- Consensus secondary structure of asd RNAs. The stem marked "terminator" is predicted as a Rho-independent transcription terminator.

Identifiers
- Symbol: asd RNA
- Rfam: RF01732

Other data
- RNA type: sRNA
- Domain: Streptococcaceae
- SO: 0000655
- PDB structures: PDBe

= Asd RNA motif =

Structure in lactic-acid bacterium RNA

The asd RNA motif is a conserved RNA structure found in certain lactic acid bacteria. The asd motif was detected by bioinformatics and an individual asd RNA in Streptococcus pyogenes was detected by microarray and northern hybridization experiments as a 170-nucleotide molecule called "SR914400". The transcription start site determined for SR914400 corresponds to the 5′-end of the molecule shown in the consensus diagram.

Some asd RNA are associated with genes, such as asd, that are suggestive of a cis-regulatory function. However, several lines of evidence suggest that this is not the biological role of asd RNAs. First, in some cases, the asd RNA is not in the 5' untranslated region of any annotated gene. Second, in Streptococcus mutans, there is a strong promoter immediately downstream of the transcription terminator that follows the asd RNA, and this promoter precedes the downstream gene. This arrangement suggests that asd RNA transcription is terminated, and the gene is transcribed from the downstream promoter. Finally, although the asd gene encodes an enzyme, aspartate-semialdehyde dehydrogenase, that participates in the synthesis of methionine, lysine and threonine, transcription levels of the asd gene remain constant even when the concentrations of these amino acids are varied.

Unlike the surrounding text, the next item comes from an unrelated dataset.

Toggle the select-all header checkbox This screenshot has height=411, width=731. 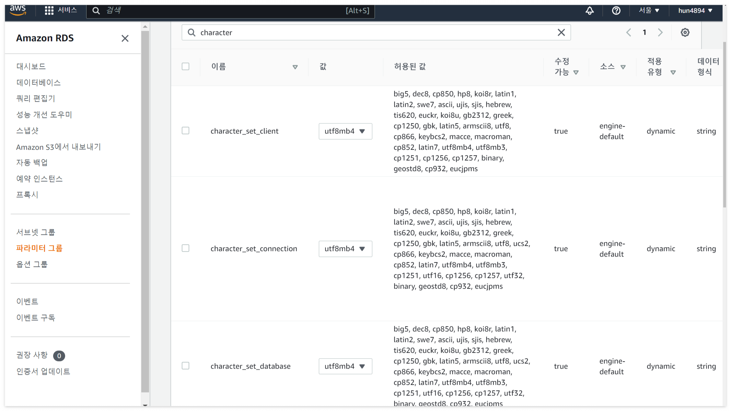tap(185, 66)
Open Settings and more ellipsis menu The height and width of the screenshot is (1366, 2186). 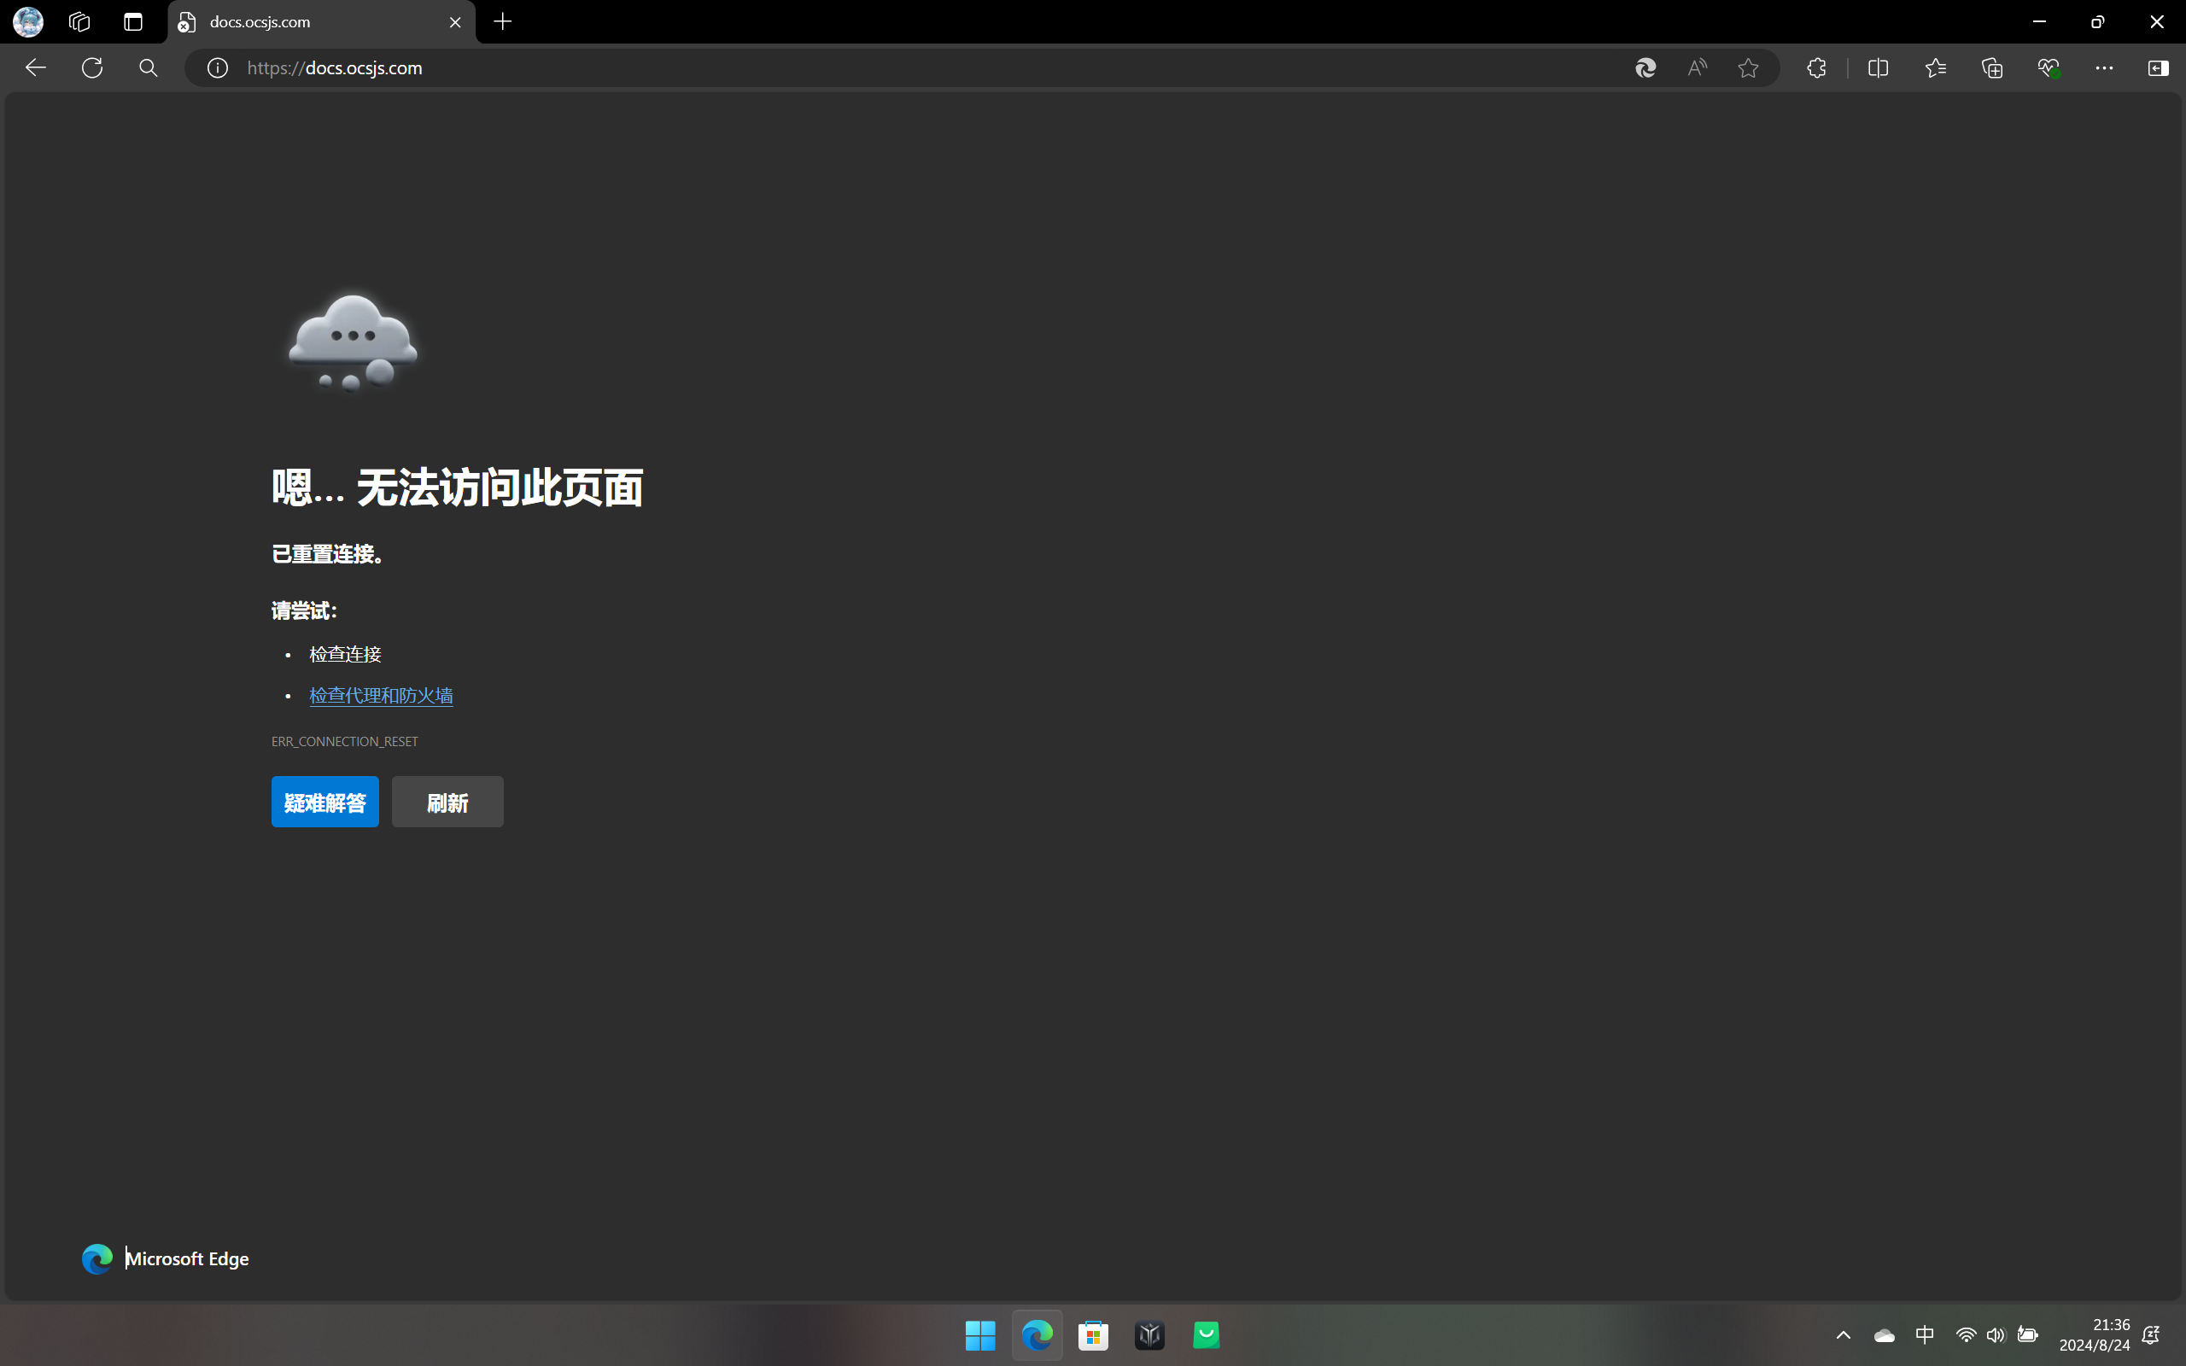tap(2104, 68)
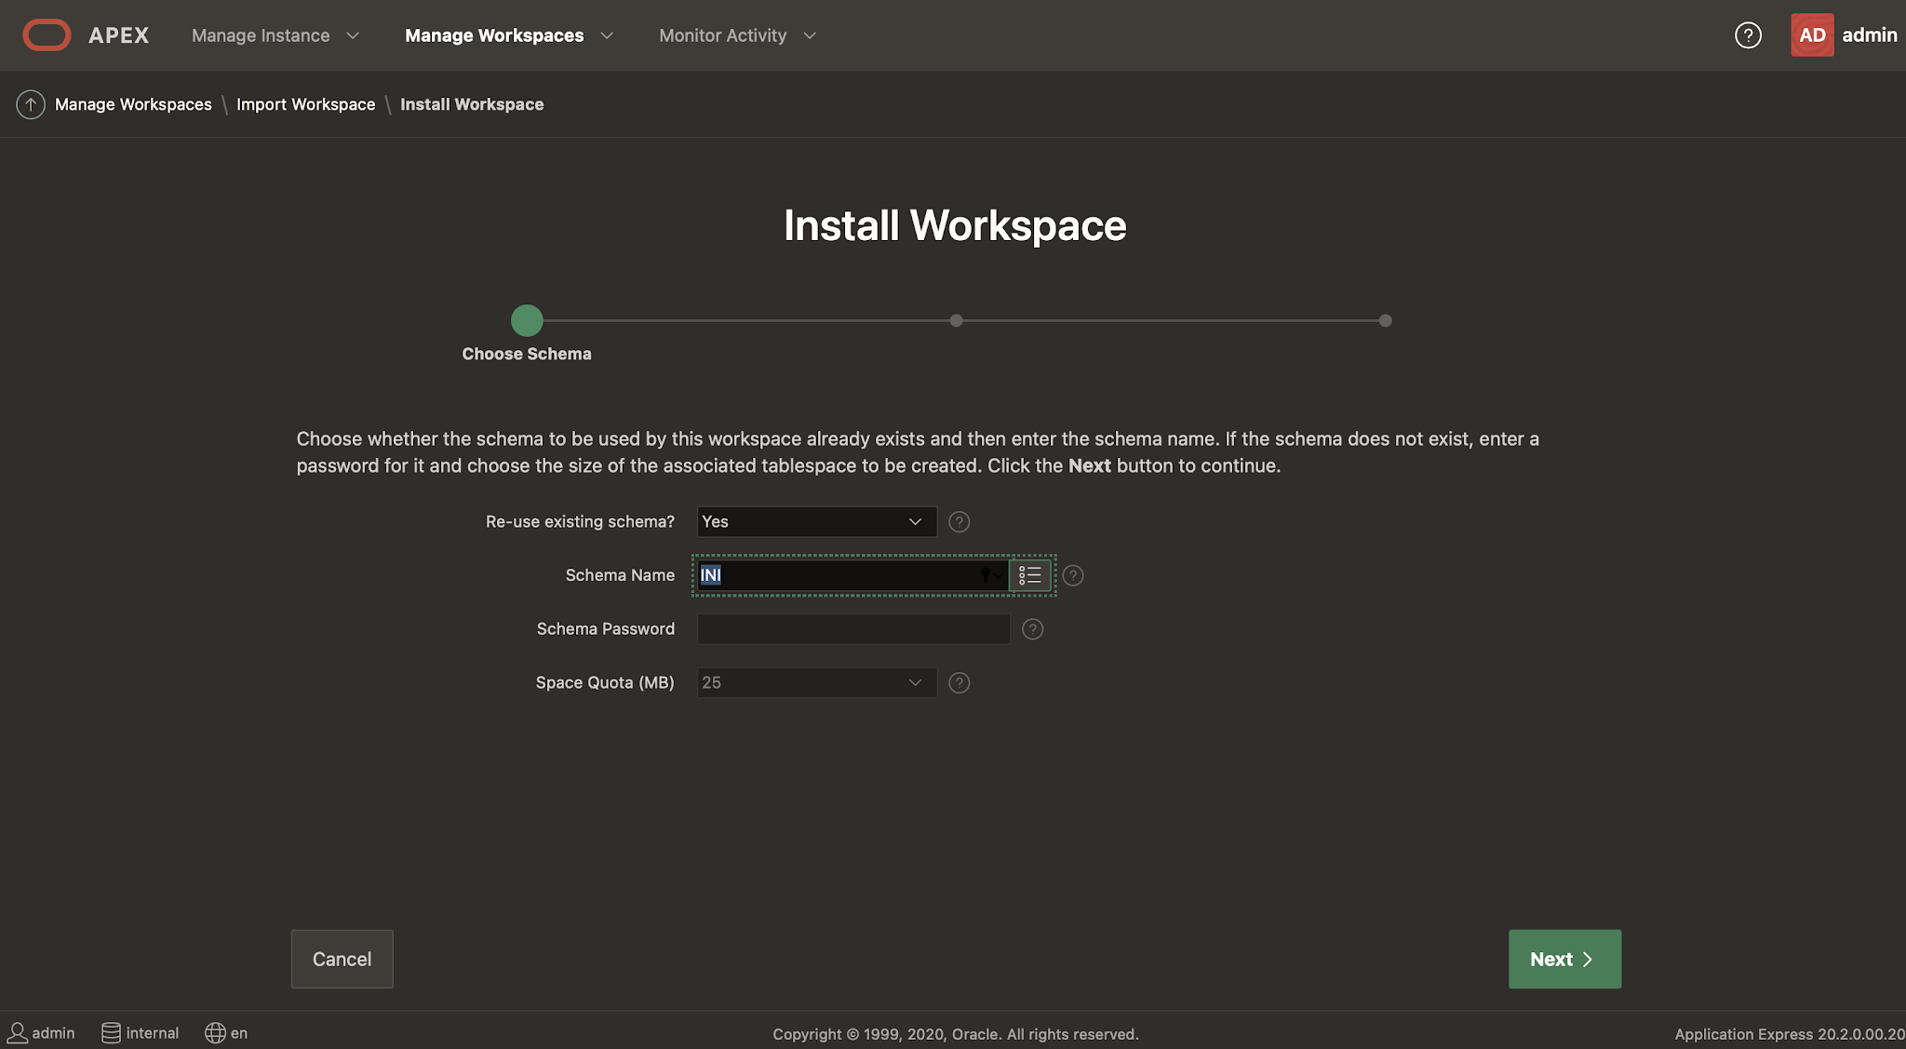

The sRNA was shown to interact with the 5'UTR of the mga transcript (the multiple virulence gene regulator gene) and was renamed MarS for mag-activating regulatory sRNA. In MarS deletion strains expression of mga and several Mga-activated genes is reduced. This down-regulation of virulence factors leads to increased susceptibility of the deletion strain to phagocytosis, reduced adherence to human keratinocytes. However, the lack of MarS increased bacterial dissemination and tolerance towards oxidative stress.